I never stopped going to movies, but after an opening-weekend Inception incident at Union Square, involving my wife and a patron who seemed intent on stabbing us both to death amidst a small verbal squabble,  I’ve refrained from joining the masses to celebrate the latest releases communally on opening weekends. Too much discomfort, too much friction, flared tempers and, of course, always in the back of my head: the very real possibility that some lunatic would decide to exact all manner of justifiable-only-to-him massacres there.

The latest Batman film, had I not been gifted the advanced screening thanks to Unilever, would have most definitely marked the first film since Inception worthy of definitely breaking my no-opening-weekend-viewings rule, and smack dab in the middle of whatever chaos you might find amidst all the revelry you yourself may be a part of today, tonight, and this weekend.
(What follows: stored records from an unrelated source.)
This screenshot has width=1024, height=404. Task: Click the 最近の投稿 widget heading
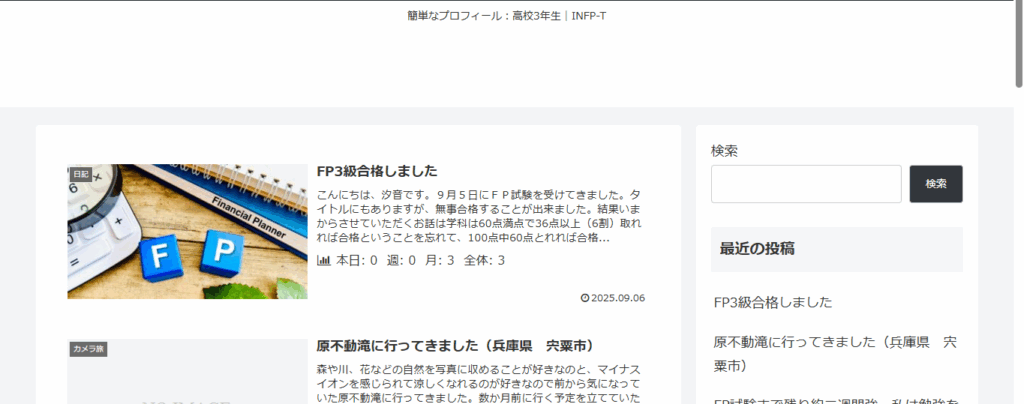757,248
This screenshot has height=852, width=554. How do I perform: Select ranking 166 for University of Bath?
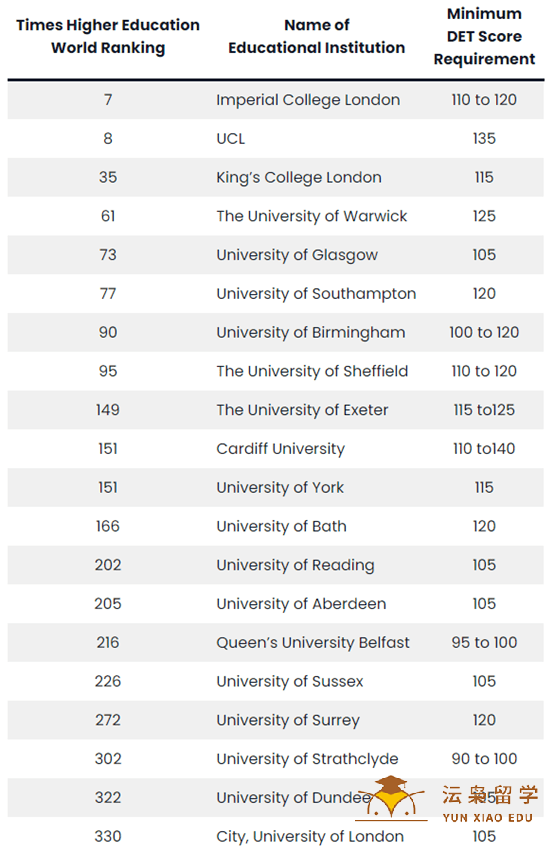[108, 526]
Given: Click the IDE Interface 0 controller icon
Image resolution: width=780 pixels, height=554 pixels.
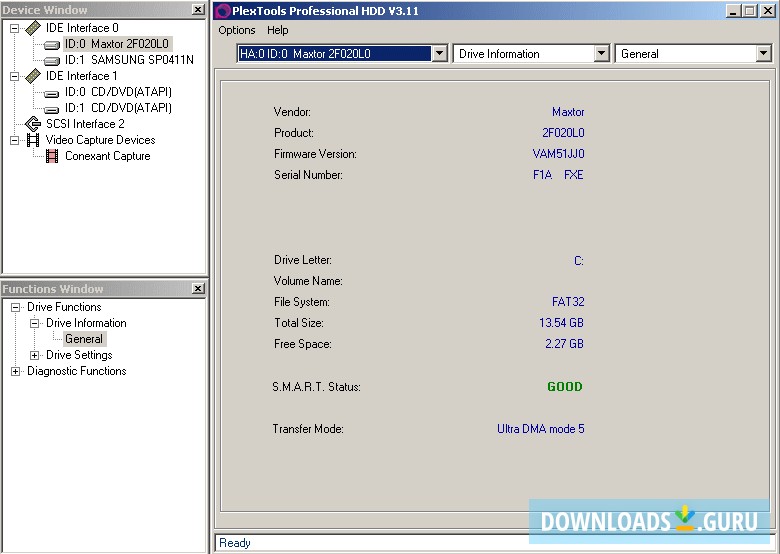Looking at the screenshot, I should pyautogui.click(x=33, y=28).
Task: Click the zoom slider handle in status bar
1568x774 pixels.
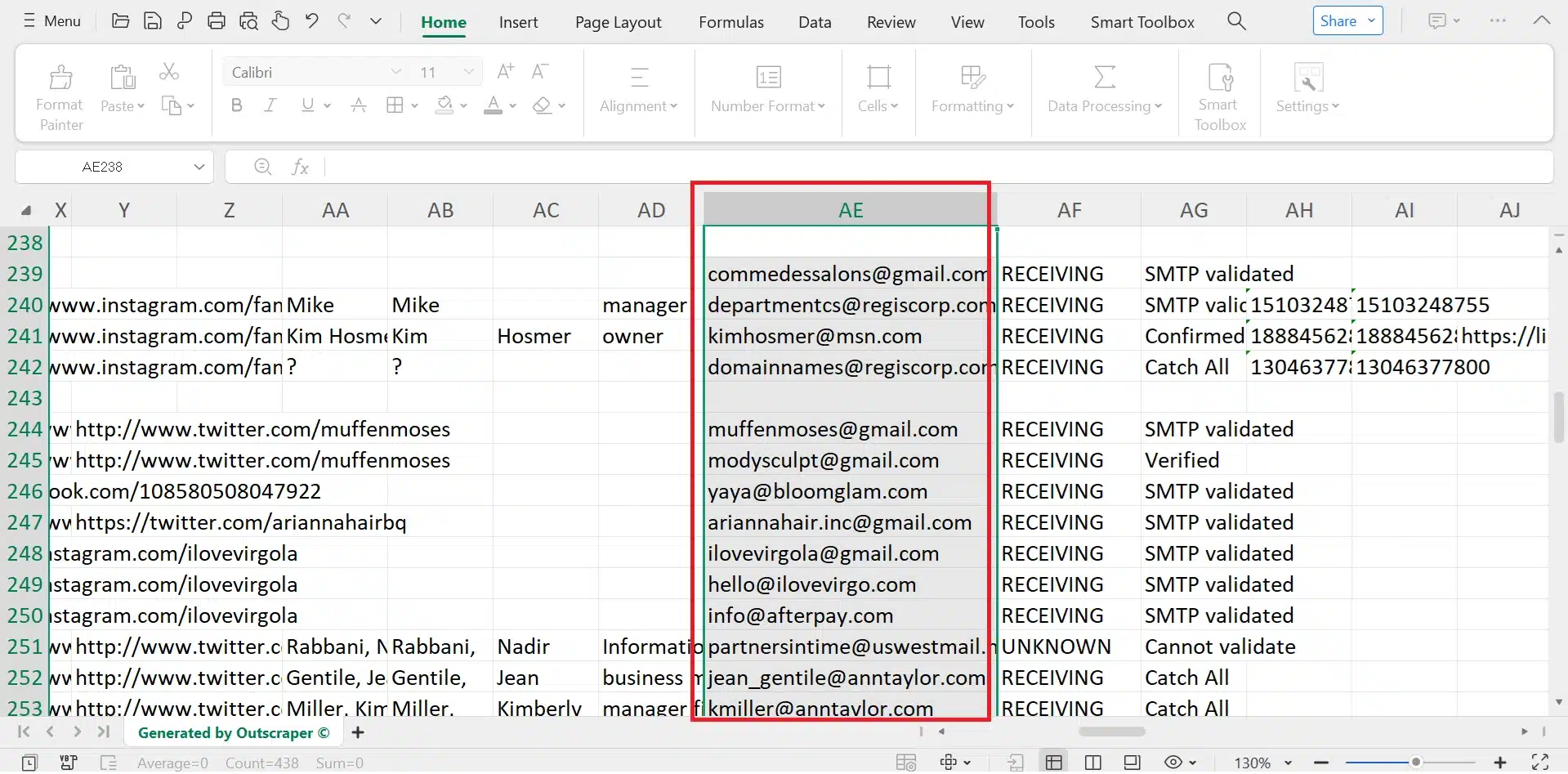Action: pos(1415,762)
Facebook has been many things to me, and more and more often it is the proverbial messenger of bad-tidings. This morning it was via a friend that I learned of the last night’s incident in which a gunman killed 12 at a screening of The Dark Knight Rises in Aurora, Colorado. I didn’t want to believe it, I don’t want to believe it now. It is no more tragic than the last tragedy, but it will be fresh on our collective minds and will re-open wounds that for many had probably never healed.

I’m not here to soap-box, list the pros and cons on anything related to guns, violence, and public safety, nor do I wish to join the countless conspiracy-hacks that will try to bend this story into something that furthers their own agendas of fear-for-profit. Good luck with that Alex, it’s worked for you before, I’m sure you’ll make a few bucks with it this weekend and next week as well. But, this is the second time in a week, that a not-even-remotely-close-to-random act of violence has left me deeply concerned for the human race, the general mood of a planet, and the near complete disregard for “live and let live.” Both, and they aren’t the first two, have left me asking myself, “Is a blog that dwells in potential tragedy, even one done humorously, the best use of my time?”

The answer today, as it has always been, is I think so. I hope so. I do know that as soon as I press the publish button, there will be a part of me that feels a bit of relief for having put words on digital paper for some people to see. I don’t have to understand why this works for me, I only have to let it work for me until it doesn’t anymore.

As always, I’m exceedingly grateful for your having put your peepers to my words. Thanks.